> GIVEN TEXT:
Joseph Taylor Robinson was Majority Leader of the United States Senate during the first one hundred days of Franklin Delano Roosevelt’s New Deal. Few politicians have enjoyed the breadth and length of the career Joe T. Robinson had in Arkansas. A forceful leader, dynamic and plainspoken, Joe Robinson was a man of burning ambition. Yet his ambition would hasten his death.
Born August 26, 1872 in Lonoke County, Arkansas, Joe Robin’s father, James Madison Robinson, was a physician, farmer and sometime preacher of the gospel. Robinson’s mother, Matilda Swaim Robinson, was a native of Tennessee. Robinson’s formal education was spotty; he attended a one-room schoolhouse, largely during the summer months, yet he also possessed an inquisitive mind and read extensively from his father’s large personal library. Young Joe also knew the meaning of hard physical labor, chopping cotton on his father’s farm, as well as tending to the apple orchard. Joe Robinson quickly developed into something of a prodigy, displaying a remarkable talent for public speaking at an early age. Robinson won several oratorical contests, excelling at both political and religious oriented speeches. At only seventeen, Joe Robinson took the required exam and received a license to teach school. After having taught for two years, he entered the University of Arkansas, intending to eventually get a law degree. Robinson’s education was interrupted by the untimely death of his father in 1892. Rather than attend the university, Robinson “read” the law under the tutorship of Judge Thomas C. Trimble.

> WORK TO BE COMPLETED:
According to the passage about Joseph Taylor Robinson, at what age did he receive a license to teach school?

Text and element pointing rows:
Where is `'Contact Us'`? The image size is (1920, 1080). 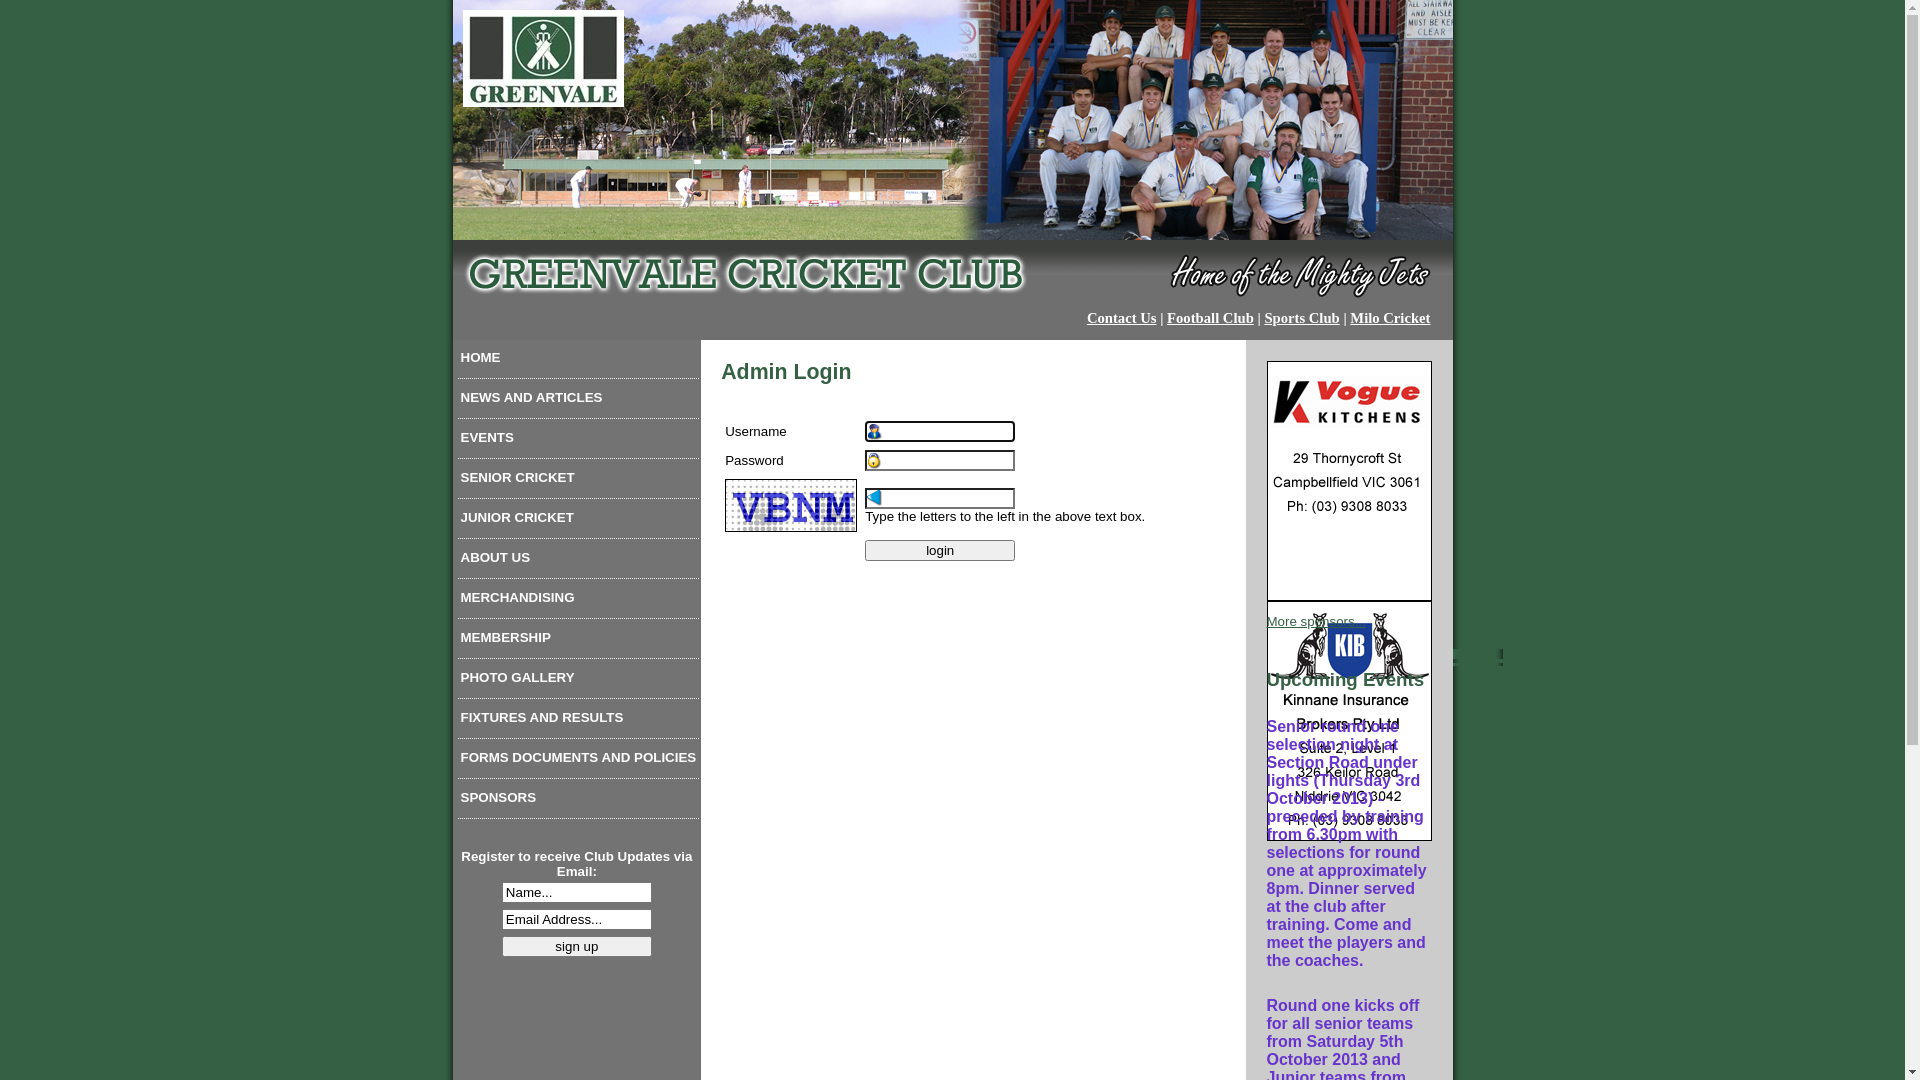
'Contact Us' is located at coordinates (1122, 316).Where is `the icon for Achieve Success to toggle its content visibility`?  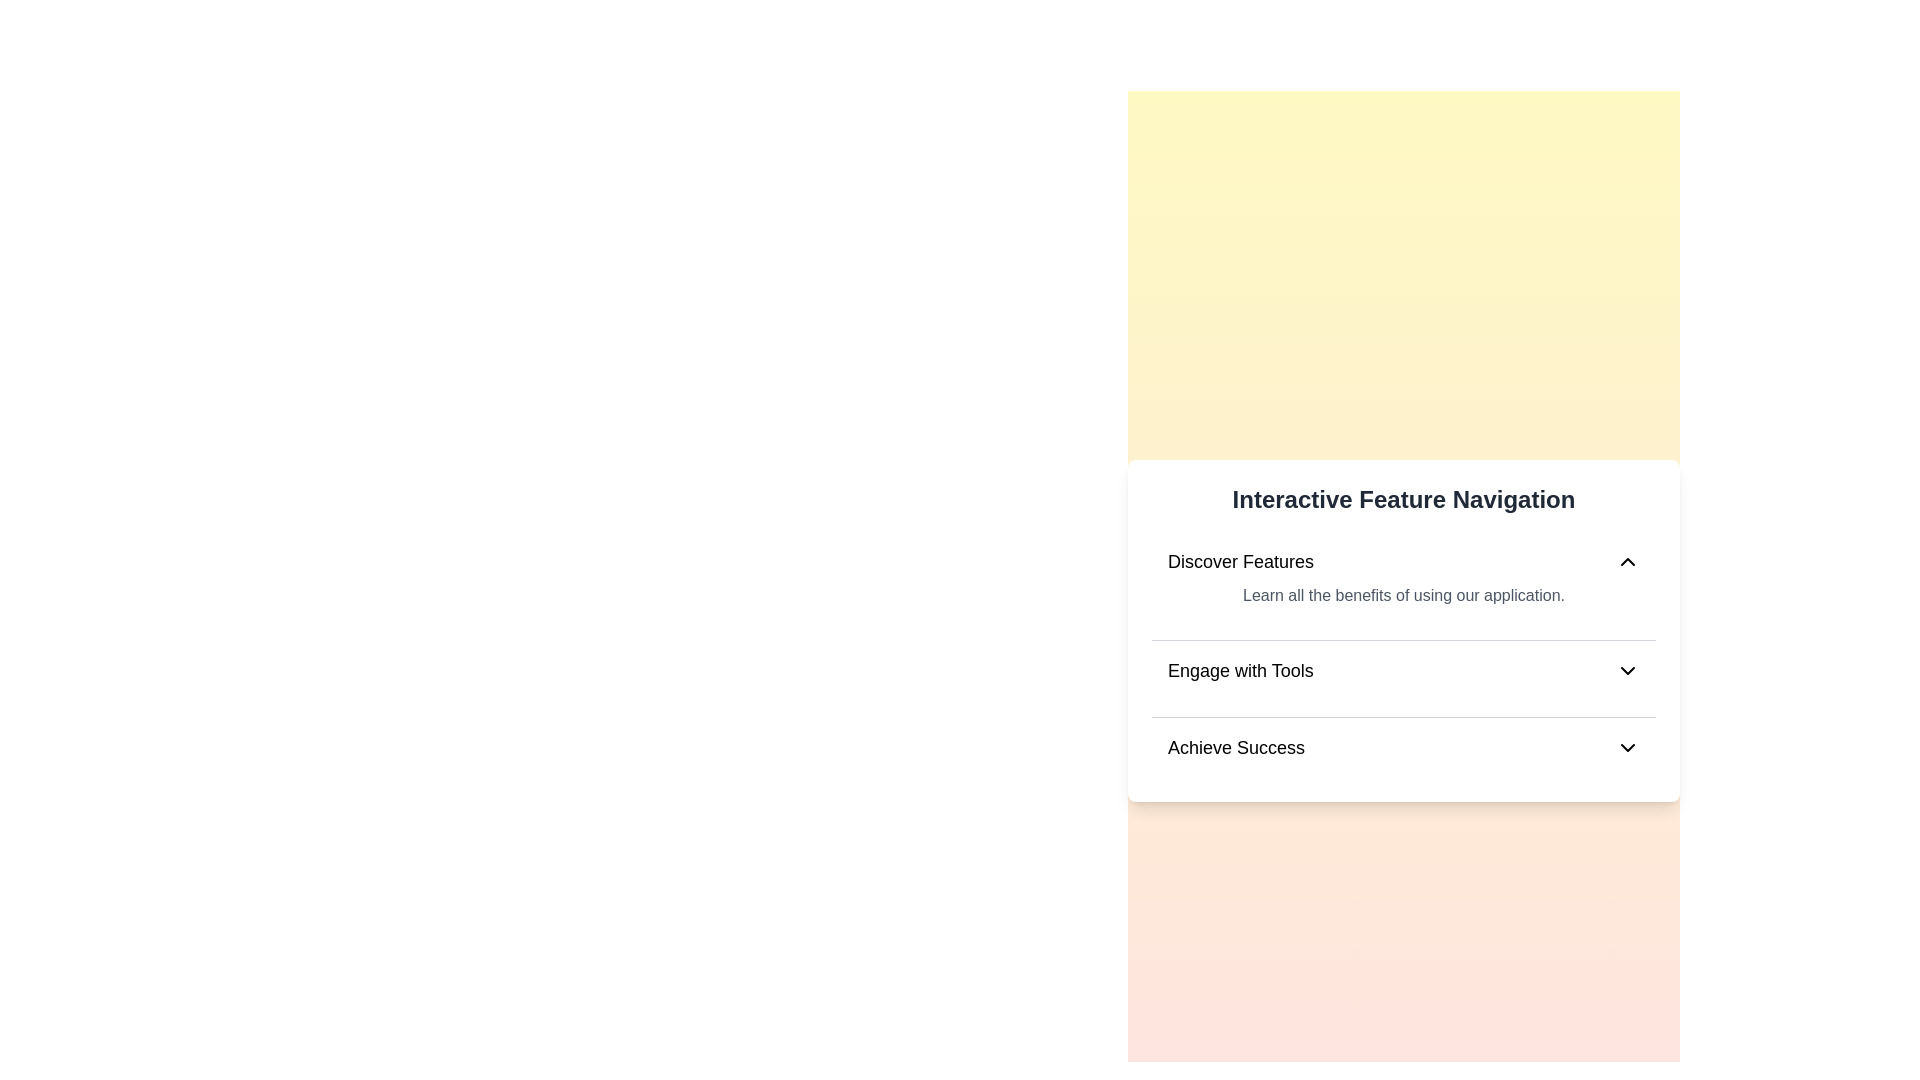 the icon for Achieve Success to toggle its content visibility is located at coordinates (1627, 748).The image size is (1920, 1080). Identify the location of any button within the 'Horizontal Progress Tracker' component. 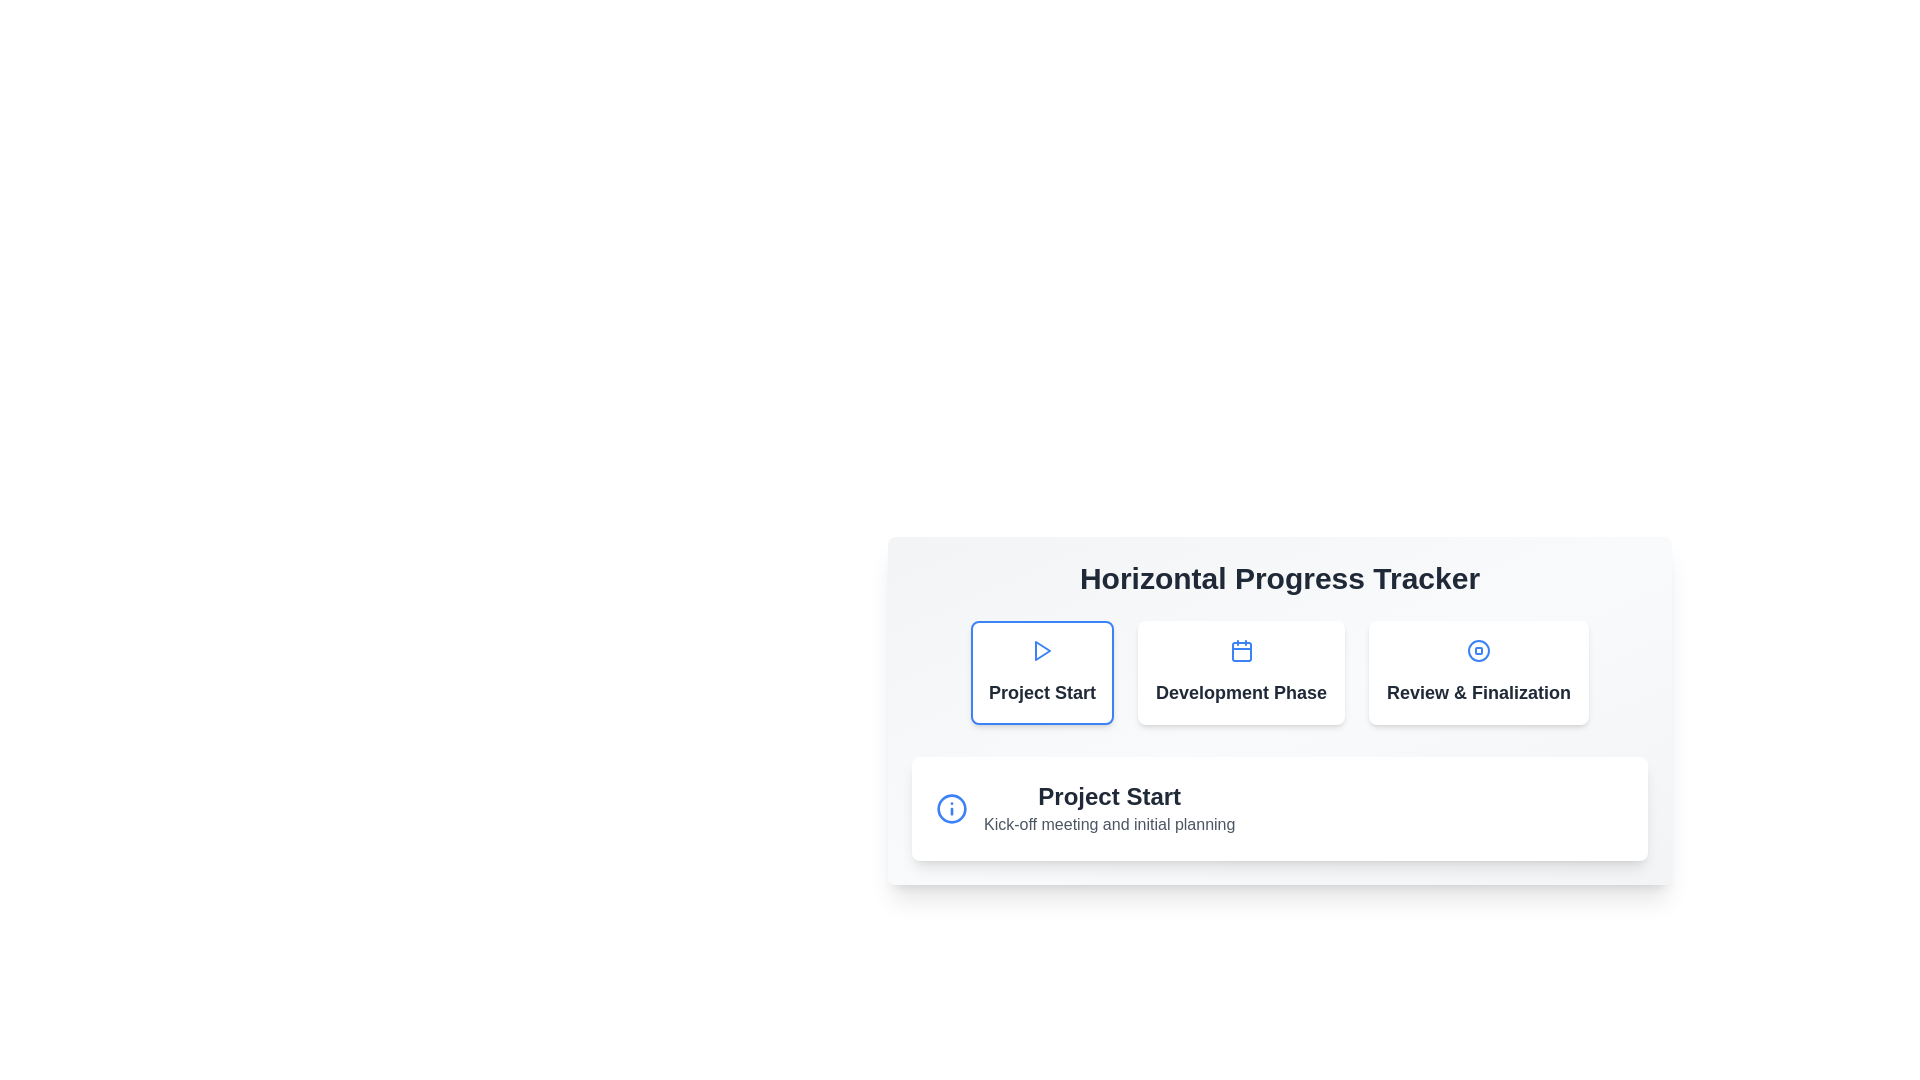
(1280, 743).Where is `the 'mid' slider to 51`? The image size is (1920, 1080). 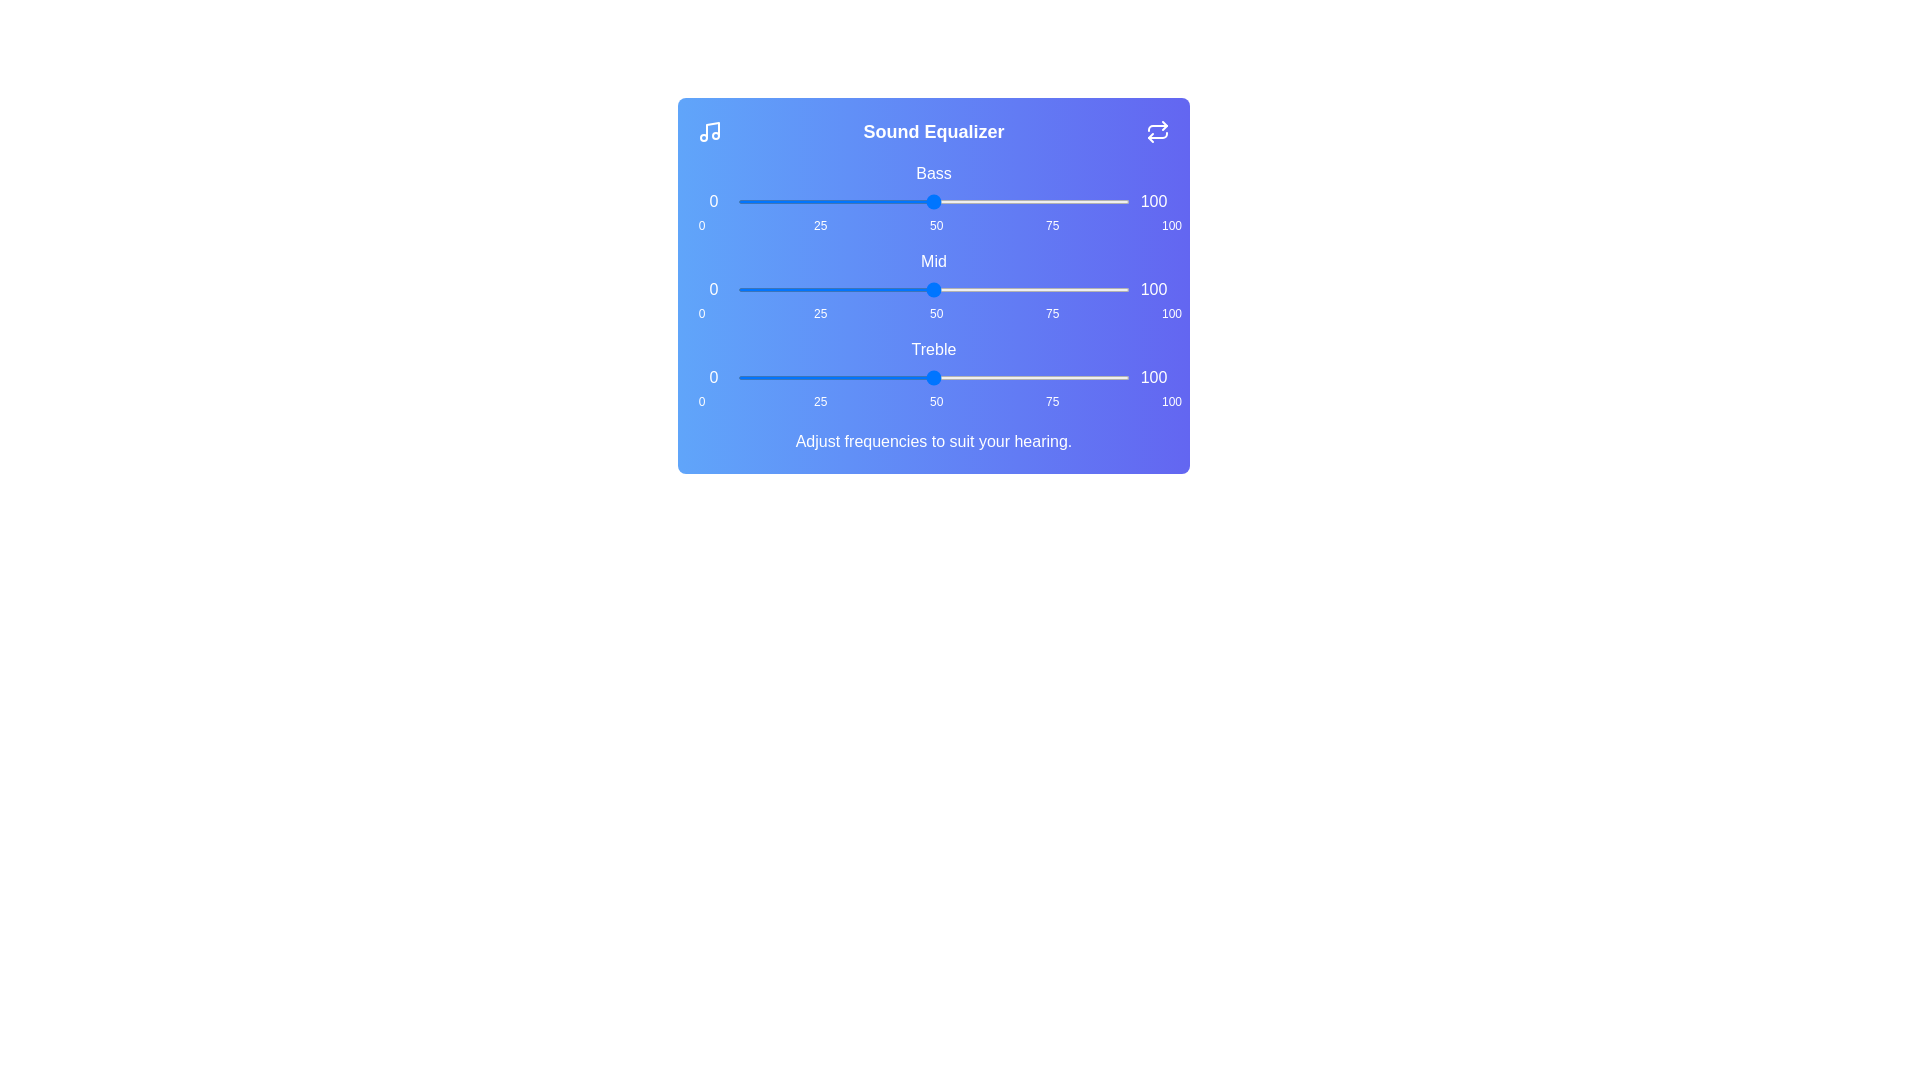 the 'mid' slider to 51 is located at coordinates (936, 289).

> REPLY:
At seventeen.